Athanasios Kanakaris (Αθανάσιος Κανακάρης; 1760 in Patras – 14 January 1823 in Ermioni) was a Greek politician. He fought in the Greek War of Independence against the Ottoman Empire.

He was born in Patras in 1760. His father was Benizelos Roufos (elder), who belonged to a wealthy family of Sicilian descent, that had settled in Patras during the 1600s. His mother was Angeliki Kanakaris, who was a member of a Greek family that originated from Livadeia, and had settled in Patras at approximately the 1600s. Kanakaris was elected as a headsman of Patras in 1785, and became one of the most influential Greek magnates in the Morea.
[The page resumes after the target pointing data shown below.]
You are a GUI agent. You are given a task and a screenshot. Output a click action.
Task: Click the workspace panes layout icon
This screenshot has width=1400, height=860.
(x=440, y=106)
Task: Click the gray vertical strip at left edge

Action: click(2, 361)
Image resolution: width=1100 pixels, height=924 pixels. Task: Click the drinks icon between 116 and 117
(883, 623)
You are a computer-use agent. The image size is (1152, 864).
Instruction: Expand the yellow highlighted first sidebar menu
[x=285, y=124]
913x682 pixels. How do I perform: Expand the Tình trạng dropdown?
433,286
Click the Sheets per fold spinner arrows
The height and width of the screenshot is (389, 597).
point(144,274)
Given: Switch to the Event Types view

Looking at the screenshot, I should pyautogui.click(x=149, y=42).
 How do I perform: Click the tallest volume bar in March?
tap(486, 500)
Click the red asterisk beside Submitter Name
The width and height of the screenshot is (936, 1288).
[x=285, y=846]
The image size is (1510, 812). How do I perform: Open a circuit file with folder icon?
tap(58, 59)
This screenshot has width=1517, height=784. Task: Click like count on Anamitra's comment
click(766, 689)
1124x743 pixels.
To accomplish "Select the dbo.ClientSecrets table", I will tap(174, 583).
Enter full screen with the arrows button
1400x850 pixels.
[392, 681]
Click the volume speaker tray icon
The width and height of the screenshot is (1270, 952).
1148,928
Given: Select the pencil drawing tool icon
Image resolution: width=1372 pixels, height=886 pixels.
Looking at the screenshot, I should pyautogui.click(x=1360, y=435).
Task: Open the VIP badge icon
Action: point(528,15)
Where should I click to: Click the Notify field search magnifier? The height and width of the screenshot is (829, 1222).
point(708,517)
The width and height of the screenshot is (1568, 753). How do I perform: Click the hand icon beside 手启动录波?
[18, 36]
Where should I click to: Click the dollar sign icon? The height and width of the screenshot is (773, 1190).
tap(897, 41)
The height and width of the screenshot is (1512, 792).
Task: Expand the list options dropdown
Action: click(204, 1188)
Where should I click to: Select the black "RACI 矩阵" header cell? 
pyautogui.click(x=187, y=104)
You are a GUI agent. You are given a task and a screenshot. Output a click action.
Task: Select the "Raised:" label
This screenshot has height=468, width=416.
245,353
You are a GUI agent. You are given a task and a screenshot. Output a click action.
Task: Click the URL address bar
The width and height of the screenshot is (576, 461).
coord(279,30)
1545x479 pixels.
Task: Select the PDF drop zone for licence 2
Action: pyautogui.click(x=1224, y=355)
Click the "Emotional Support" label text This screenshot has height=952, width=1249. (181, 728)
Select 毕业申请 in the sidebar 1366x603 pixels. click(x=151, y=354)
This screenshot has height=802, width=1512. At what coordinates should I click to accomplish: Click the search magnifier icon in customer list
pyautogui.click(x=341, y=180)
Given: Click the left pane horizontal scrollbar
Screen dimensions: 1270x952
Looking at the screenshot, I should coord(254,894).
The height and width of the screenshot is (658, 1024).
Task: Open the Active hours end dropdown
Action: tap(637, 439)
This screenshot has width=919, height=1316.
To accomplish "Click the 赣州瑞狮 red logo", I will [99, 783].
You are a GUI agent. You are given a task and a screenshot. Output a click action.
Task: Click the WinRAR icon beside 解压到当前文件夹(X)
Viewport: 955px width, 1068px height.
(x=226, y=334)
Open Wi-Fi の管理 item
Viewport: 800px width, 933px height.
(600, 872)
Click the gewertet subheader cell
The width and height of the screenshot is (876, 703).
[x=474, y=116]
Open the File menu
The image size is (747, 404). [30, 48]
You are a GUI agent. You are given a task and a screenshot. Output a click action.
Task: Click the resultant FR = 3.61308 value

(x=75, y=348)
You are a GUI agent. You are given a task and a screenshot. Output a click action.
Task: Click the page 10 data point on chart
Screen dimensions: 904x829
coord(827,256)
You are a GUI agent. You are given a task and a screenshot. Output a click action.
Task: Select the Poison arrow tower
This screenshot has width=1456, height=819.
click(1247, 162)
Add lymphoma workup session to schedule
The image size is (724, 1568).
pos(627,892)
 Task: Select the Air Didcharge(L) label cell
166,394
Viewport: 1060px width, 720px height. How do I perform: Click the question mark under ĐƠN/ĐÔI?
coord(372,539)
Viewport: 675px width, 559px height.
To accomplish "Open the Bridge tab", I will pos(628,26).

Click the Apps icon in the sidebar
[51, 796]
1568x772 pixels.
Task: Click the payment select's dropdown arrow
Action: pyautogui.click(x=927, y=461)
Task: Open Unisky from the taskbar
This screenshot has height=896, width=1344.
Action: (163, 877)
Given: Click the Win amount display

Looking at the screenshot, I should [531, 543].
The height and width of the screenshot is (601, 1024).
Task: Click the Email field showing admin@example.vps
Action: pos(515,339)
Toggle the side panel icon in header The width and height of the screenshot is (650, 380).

While serving as the province's representative to the Porte, he became a member of the Filiki Eteria. During the Greek War of Independence, he served as a member of the Peloponnesian Senate and of the First National Assembly at Epidaurus, and contributed from his personal fortune to the Greek cause. From 13 January 1822 until his death due to illness, in 1823, he served as deputy president of the Executive Corps of the Greek provisional government, under Alexandros Mavrokordatos.

His son, was also named Benizelos Roufos and served as Prime Minister of Greece later on. Other members of the family served as mayors, members of parliament and ministers.

He married Paraskevi Kostaki, and in addition to the aforementioned son, they also had a daughter named Angeliki.